Im Keller des Buchheim-Museums in Bernried ist vor ein paar Tagen ein "Labor der Phantasie" eröffnet worden, eine Etage höher gibt es vom kommenden Wochenende an ebenfalls Experimente: Erstmals trifft einer der Hausgötter der Buchheim'schen Sammlung in einer gemeinsamen Ausstellung auf einen zeitgenössischen Künstler. Und weil der Brücke-Maler Ernst Ludwig Kirchner und der mittlerweile in die Jahre gekommene "Junge Wilde" Bernd Zimmer das Tinzenhorn in den Schweizer Bergen als gemeinsames Thema haben, ist diese Sonderausstellung mit "Gipfeltreffen" überschrieben.

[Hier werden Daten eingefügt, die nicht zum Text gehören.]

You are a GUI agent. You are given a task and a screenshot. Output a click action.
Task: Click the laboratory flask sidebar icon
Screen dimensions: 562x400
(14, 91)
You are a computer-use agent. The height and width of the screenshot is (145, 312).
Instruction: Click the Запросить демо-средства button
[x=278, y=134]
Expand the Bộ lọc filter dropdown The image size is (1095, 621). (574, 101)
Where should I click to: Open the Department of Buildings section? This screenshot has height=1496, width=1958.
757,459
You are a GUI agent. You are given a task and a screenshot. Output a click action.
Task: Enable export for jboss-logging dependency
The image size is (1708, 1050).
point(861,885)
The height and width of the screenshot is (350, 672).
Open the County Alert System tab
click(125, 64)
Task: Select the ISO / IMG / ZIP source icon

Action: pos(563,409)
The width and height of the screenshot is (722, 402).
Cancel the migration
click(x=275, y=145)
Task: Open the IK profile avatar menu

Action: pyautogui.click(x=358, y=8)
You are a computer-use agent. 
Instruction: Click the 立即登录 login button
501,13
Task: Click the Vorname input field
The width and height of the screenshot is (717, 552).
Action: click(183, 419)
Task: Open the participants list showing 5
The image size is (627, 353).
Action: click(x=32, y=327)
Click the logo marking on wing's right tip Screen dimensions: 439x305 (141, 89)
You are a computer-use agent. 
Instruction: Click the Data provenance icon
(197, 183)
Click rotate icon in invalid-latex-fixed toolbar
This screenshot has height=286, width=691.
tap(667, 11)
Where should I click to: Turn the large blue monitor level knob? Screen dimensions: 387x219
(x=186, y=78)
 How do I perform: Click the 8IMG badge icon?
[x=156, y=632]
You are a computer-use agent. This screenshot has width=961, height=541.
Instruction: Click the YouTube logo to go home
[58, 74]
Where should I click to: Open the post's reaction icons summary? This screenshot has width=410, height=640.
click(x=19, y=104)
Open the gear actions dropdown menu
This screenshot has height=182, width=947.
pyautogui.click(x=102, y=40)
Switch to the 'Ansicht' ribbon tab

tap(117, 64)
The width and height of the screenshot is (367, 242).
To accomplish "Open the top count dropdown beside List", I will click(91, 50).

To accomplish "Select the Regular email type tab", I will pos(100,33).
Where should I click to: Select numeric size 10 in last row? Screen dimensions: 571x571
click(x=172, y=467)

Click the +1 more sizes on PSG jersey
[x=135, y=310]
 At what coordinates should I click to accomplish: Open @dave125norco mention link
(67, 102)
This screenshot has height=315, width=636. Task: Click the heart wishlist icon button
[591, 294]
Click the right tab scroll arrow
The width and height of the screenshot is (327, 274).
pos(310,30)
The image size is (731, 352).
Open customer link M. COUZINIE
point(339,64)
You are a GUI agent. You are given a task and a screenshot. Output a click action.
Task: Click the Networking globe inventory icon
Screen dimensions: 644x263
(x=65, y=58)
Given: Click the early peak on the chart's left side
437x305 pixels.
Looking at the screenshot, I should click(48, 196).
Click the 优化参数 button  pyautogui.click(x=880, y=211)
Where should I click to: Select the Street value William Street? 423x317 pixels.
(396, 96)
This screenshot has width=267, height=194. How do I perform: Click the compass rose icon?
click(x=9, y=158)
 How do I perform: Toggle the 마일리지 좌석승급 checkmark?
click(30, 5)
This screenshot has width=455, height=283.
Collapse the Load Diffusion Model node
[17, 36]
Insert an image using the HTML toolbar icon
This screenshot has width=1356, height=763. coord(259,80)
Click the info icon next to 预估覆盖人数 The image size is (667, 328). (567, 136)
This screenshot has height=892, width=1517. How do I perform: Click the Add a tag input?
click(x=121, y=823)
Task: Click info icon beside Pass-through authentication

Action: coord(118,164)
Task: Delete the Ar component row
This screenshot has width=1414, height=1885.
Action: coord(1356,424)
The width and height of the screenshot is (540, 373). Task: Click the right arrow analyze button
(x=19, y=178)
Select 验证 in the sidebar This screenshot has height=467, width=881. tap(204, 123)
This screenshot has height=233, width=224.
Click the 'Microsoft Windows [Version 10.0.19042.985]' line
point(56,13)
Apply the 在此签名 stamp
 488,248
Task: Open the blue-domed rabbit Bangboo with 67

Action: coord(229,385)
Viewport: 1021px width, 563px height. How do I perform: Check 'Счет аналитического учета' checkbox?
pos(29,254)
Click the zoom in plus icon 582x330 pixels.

Bergsteiger Reinhold Messner hat die Schirmherrschaft übernommen.

Dennoch ist für einen der beiden Protagonisten die Versuchsanordnung "ein Wagnis": Als Bernd Zimmer zur Vorbesichtigung kommt, ist er sich noch nicht sicher, ob sein Zyklus "Kirchner Reloaded" neben den berühmten Gemälden aus den Bernrieder Beständen und den atemberaubenden Leihgaben aus dem Kirchner-Museum in Davos und der Pinakothek der Moderne bestehen können. Um es vorwegzunehmen: Sie können. Mehr noch, sie ermöglichen durch kluge Gegenüberstellungen einen neuen Blick auf Kirchner.

Die beiden Künstler waren sich erstmals in den Sechzigerjahren sozusagen begegnet- auf dem Dachboden des Wohnhauses von Lothar-Günther Buchheim in Feldafing. Der 1948 in Planegg geborene Zimmer war damals Schüler am Starnberger Gymnasium und mit Buchheims Sohn befreundet. "Die expressionistischen Druckgrafiken lagen dort einfach herum", erinnert sich Zimmer. Buchheim kaufte die Originale, um sie in seinem Kunstkalendern abzudrucken, weil das einfacher war, als sich Bildrechte zu sichern - so die vielzitierte Gründungslegende zu seiner Sammlung. Kirchner jedenfalls wurde für Zimmer eines seiner künstlerischen Leitbilder. Als einer der "Jungen Wilden" im Berlin der Siebzigerjahre sollte er dann mit gegenständlicher Malerei, gestischem Farbauftrag und starker Farbigkeit an die deutschen Expressionisten und ihre "fast anarchistische Heftigkeit", so Buchheim, anknüpfen. In den vergangenen drei Jahren hat sich Zimmer seinem Vorbild von einst noch mal ganz neu genähert: zunächst nur geografisch beim Skifahren in Davos, dann künstlerisch mit einem Bildzyklus zum Tinzenhorn.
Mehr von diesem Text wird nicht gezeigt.